Rigoberta Menchú, 1992 Nobel Laureate for Peace and a world-famous advocate for the rights of Central American Indians, has been exposed as a liar in her 1983 book, "I, Rigoberta Menchú."
Since its publication, Ms. Menchú's "autobiography" has been accorded such acclaim that it appears in the literature, political science and anthropology curricula of many U.S. universities. Ms. Menchú's story has also inspired at least four children's books, in which she is presented as a role model.
The hoax was laid bare by David Stoll, an anthropologist and expert on Mayan Indian culture. In a new book, "Rigoberta Menchú and the Story of All Poor Guatemalans," Mr. Stoll shows that while Ms. Menchú described herself as a child agricultural laborer who couldn't speak or write Spanish until adulthood, she actually attended two private Catholic boarding schools. Whereas she claimed her family had been dispossessed from its land by white oppressors, the property was actually lost in a quarrel with her father's Indian in-laws. A younger brother who died of starvation was imaginary, as was the burning alive of another brother at the hands of the Guatemalan military.
Mr. Stoll's book has received wide attention, including front-page coverage in the New York Times. Yet the fakery involved in Ms. Menchú's book is, for some, old news. In "Illiberal Education," published in 1991, Dinesh D'Souza argued that the vocabulary of the volume was not that of Ms. Menchú herself, but rather represented the feminist and ultraleftist fantasies of her ghostwriter, Elisabeth Burgos-Debray. Ms.
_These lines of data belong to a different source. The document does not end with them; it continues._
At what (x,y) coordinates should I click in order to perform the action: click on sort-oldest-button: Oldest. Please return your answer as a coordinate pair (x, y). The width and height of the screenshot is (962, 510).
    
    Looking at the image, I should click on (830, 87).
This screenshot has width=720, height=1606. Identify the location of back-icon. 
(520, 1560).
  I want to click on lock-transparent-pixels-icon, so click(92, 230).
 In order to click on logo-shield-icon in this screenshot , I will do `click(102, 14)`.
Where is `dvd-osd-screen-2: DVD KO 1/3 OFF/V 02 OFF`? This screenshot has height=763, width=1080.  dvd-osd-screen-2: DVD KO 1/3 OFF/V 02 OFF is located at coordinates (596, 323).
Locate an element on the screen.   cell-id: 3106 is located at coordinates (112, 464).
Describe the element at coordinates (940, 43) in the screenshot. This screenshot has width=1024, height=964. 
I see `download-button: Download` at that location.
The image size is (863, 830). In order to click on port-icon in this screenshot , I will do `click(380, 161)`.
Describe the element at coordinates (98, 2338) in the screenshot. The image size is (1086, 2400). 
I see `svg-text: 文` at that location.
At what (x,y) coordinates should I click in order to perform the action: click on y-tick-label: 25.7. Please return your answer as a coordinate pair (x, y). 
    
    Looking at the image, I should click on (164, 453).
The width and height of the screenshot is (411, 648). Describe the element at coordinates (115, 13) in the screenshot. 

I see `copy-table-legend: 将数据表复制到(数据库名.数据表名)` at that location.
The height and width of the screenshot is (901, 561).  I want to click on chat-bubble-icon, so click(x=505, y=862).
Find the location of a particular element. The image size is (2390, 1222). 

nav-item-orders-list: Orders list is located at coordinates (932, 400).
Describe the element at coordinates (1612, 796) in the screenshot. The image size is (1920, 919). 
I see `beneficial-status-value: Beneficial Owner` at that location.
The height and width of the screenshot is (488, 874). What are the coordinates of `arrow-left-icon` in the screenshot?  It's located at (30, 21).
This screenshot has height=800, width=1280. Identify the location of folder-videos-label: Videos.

Debray is the ex-wife of Regis Debray, groupie of Che Guevara and one of France's most notorious left-wing intellectual tourists.
Still, it took most of the world seven years to learn the truth, and even with the imposture out in the open (Ms. Menchú herself has not disputed Mr. Stoll's allegations, except to tag her critics as "racist"), some of her advocates are anxious to give her a break. Her promoters view her tale as a morality play about the genocide of indigenous peoples at the hands of white invaders. They take the position that the "higher truths" they believe in are ultimately more important than the facts. In an editorial on Thursday, the New York Times explained that Ms. Menchú's lies were ultimately of small account next to the "criminal oppression of indigenous peoples in Guatemala." Geir Lundestad of the Norwegian Nobel committee also dismissed the story, stating that "all autobiographies embellish to a greater or lesser extent."
Yet the hypocrisy of Ms. Menchú's liberal apologists goes far beyond a willingness to overlook her mendacity. They also overlook the substance of her politics. Miss Menchú was a functioning leader of the URNG, the Marxist guerrilla movement that wreaked havoc on Guatemala for decades. Insisting on a policy of unconditional victory, she declined to enter peace negotiations, even after she had received her peace prize (which she celebrated as a house guest of former Sandinista secret-police boss Tomas Borge).
To be sure, Ms. Menchú's is not the only recent case of the counterfeiting of memoirs. A similar controversy recently erupted about an alleged memoir of the Holocaust, "Fragments," by Binjamin Wilkomirski. Like Ms. Menchú, Mr. Wilkomirski reputedly fabricated details of his life, turning himself from the illegitimate child of a Swiss Protestant woman into a Jewish native of Latvia, and claiming to have witnessed various atrocities.
But such other cases lack the most troubling feature of Ms. Menchú's misadventure: the deliberate use of lies to advance the agenda of the militant left. The worst aspect of such deception is that it obscures the real history of societies like Guatemala. The transformation of a squalid dispute between family members over a parcel of land into a drama of indigenous victims and evil invaders involves much more than the benign recycling of apocrypha into slogans. Instead, it feeds dangerous illusions and creates easy pretexts for violence.
Of course, the aspect of the Menchú controversy most relevant for Americans is the continued use of her book in schools. Exposed as chicanery, will it now be withdrawn from required reading lists? Probably not. Seated comfortably as they are, on U.S. university campuses and the boards of Scandinavian academies, Ms. Menchú's acolytes aren't likely to hold themselves accountable for their complicity in her deceit.